Bottoms up: employing leadersLeadership should be a virtue which is present on all levels. It should be the glue that holds the organisation together
The importance of “leadership” has been discussed for decades. However, what exactly is leadership and why is it so vital at the workplace? Particularly in today’s rapidly evolving and fast paced world, is it merely enough that the top-level managers are great leaders? And how do employees of all levels fit into the larger scheme of things?
Ruchin Singh, managing director at Edushala, suggests that leadership doesn’t always follow a top-down approach, “Visionary leaders and upper-level managers are, indeed, necessary for a company to flourish. However, only this is not enough,” he says, “It is tempting for employees to assign all responsibility of mediation and ‘leadership’ to a higher-ranked third-party. But for a company to have a solid foundation and remain effective from inside-out, employees at all levels must demonstrate competency, cooperation, responsibility and accountability. All these qualities are contributors to the larger virtue of leadership. Without this virtue amongst employees, progress will continue to be stymied.”
Manifold problems arise in the absence of such ground-up leadership. If employees prioritse personal agendas, don’t consider the bigger picture, don’t cooperate and don’t recognise responsibilities, it results in incessant squabbling, bickering and finger-pointing which significantly stunts the company’s overall progress.
Ashish Tiwari, director and principal at ACE Institute of Management, goes into more depth about this scarcely-mentioned and crucial form of leadership. “A company may be thought of as a jigsaw puzzle.
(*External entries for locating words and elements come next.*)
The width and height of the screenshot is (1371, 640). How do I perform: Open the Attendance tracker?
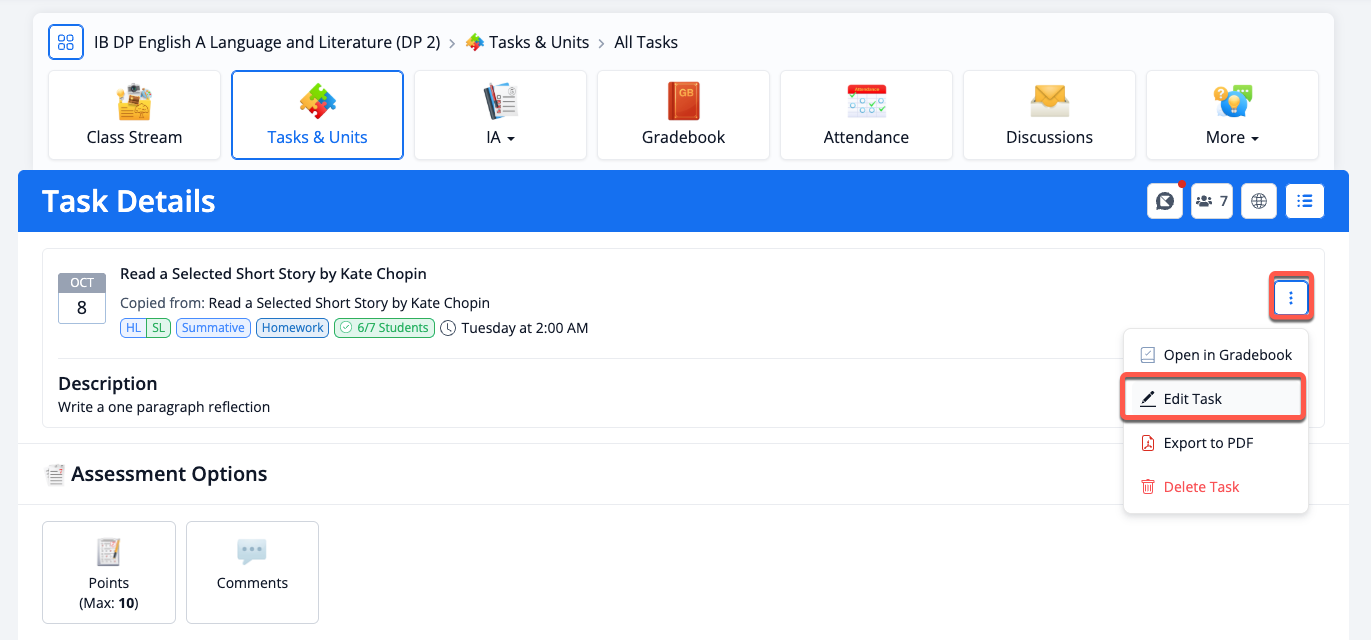point(866,114)
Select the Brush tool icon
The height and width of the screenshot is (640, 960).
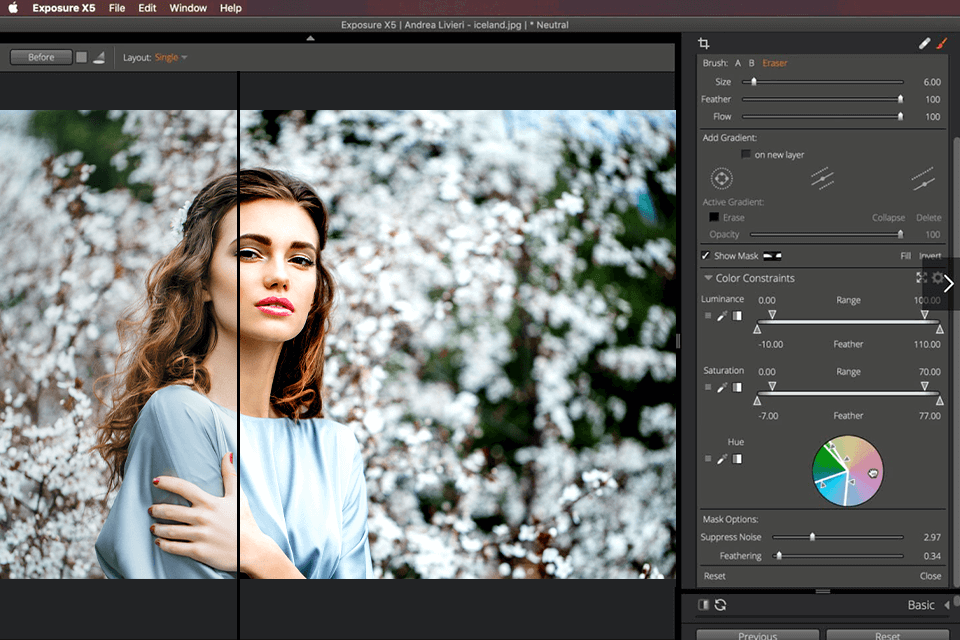940,43
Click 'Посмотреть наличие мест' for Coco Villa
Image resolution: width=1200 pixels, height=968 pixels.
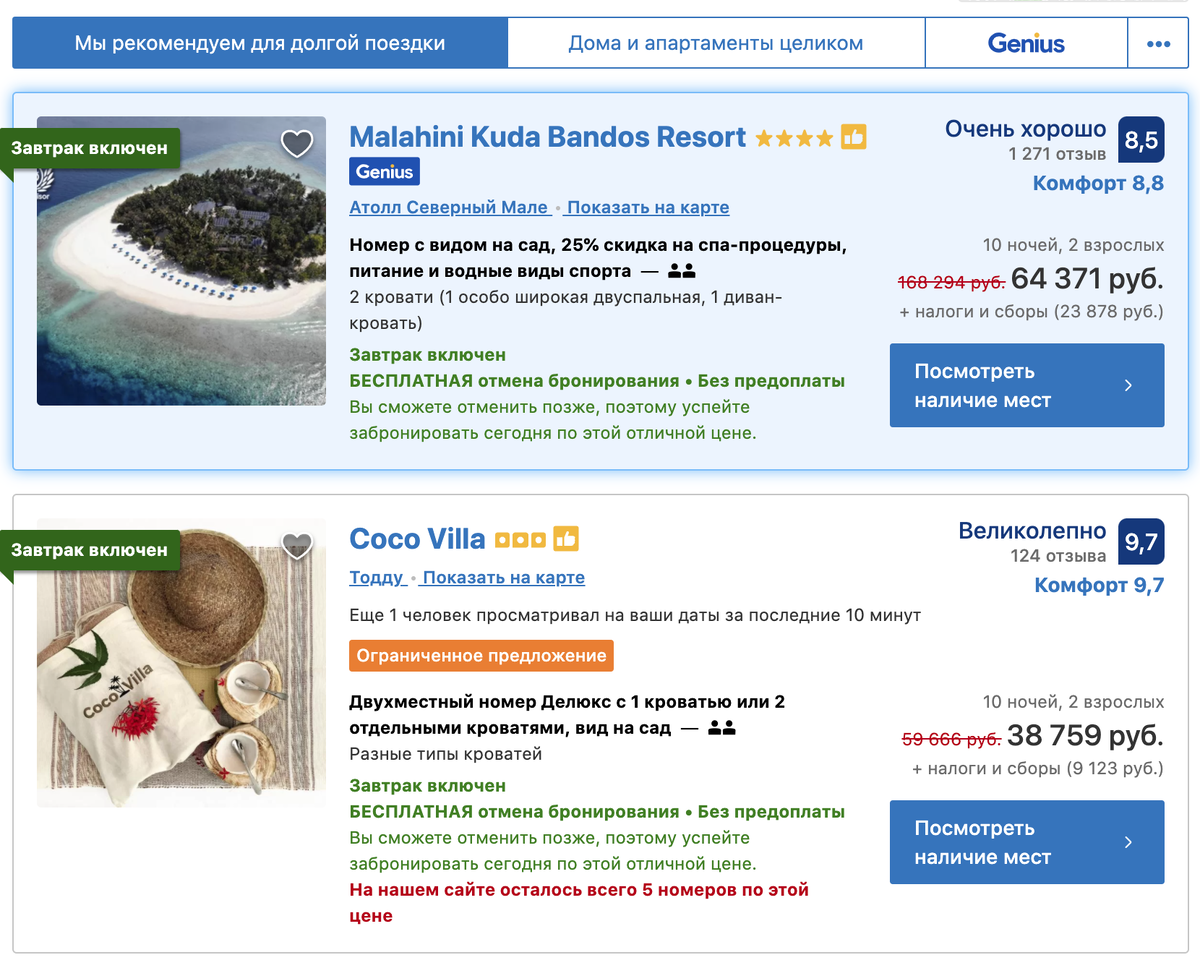(1027, 843)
A single missing piece could send the company to unimaginable losses. Blame games only work for so long; the damage is done regardless. Instead of pointing fingers, if an employee doesn’t harbour negative feelings, does some introspection and figures out what he could have done to improve the situation, it makes a significant difference.”
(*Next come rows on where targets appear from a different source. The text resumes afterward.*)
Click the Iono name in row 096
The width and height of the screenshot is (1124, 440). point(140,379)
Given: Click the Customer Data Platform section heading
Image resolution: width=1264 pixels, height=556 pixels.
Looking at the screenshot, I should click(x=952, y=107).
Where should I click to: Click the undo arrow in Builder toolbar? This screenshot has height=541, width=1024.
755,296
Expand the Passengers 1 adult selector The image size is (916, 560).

In order to speculate what kind of employees would create the perfect workplace, it would be a good idea to examine a perfect workplace. It does not exist? Maybe not among humans. Think, for example, of a company as a beehive, which is a highly effective, near perfect system with the end goal of procreation and survival. Different bees have highly specific roles. Worker bees gather nectar and pollen, drone bees are raised to mate with the queen, the queen reproduces other bees. Now, for example, imagine if a drone bee grew indignant of the worker bee, complained about the amount of food he brought, and then the worker bee started sprouting resentment and brought even less food. Drone bees wouldn’t have enough nutrients to procreate with the queen and hence, the whole system would be ineffective. This, of course, doesn’t happen with bees but it does invariably with humans.
It is perhaps human nature to prioritise personal progress instead of prioritising progress of the company as a whole. However, in the workplace, the way to advance effectively is to help the company grow. There is a bit of irony to this concept. The employee who seeks personal gain exclusively is regarded as problematic and thus foils his original plan of progressing personally. In contrast, the employee who sets aside personal agendas in favour of striving to help the company grow is rewarded by the company with promotions and raises, and thus, is the one who actually progresses.
“Ego is a big issue and it causes a lot of problems in the workplace,” Ruchin Singh mentions, “Theoretically, if every worker would recognise their roles and see themselves, not as people who have their own agendas and reputation to maintain, but as people who are part of a bigger system, it would make the perfect workplace.” Singh’s description of the perfect workplace does indeed sound like the analogy of the beehive. What gives?
In a broader sense, leadership is seen as the ability to lead and is usually affiliated with higher ranked managerial and directorial positions. However, with a closer look, an inspection of the perfect workplace and with insights from Tiwari and Shrestha, we discover that there is another form of leadership principally useful for employees. This kind of leadership is spread throughout the company, necessary for employees
at all levels. It is multifaceted and made up of many components which include: viewing oneself as a part of a bigger picture, recognising one’s role in the picture, not partaking in blame games, not harbouring unreasonable ill feelings for co-workers, accepting and being accountable for one’s responsibilities and continuously looking for opportunities to progress, both personally and as a collective.
Without this form of leadership, a single visionary leader or manager would not be able to run the organization smoothly. Leadership should be a virtue which is present on all levels. It should be the glue that holds the organisation together. Perhaps it would be wise to learn from the virtues of the bee workers. Successfully imbuing these qualities in employees may be a long shot, but it is a start.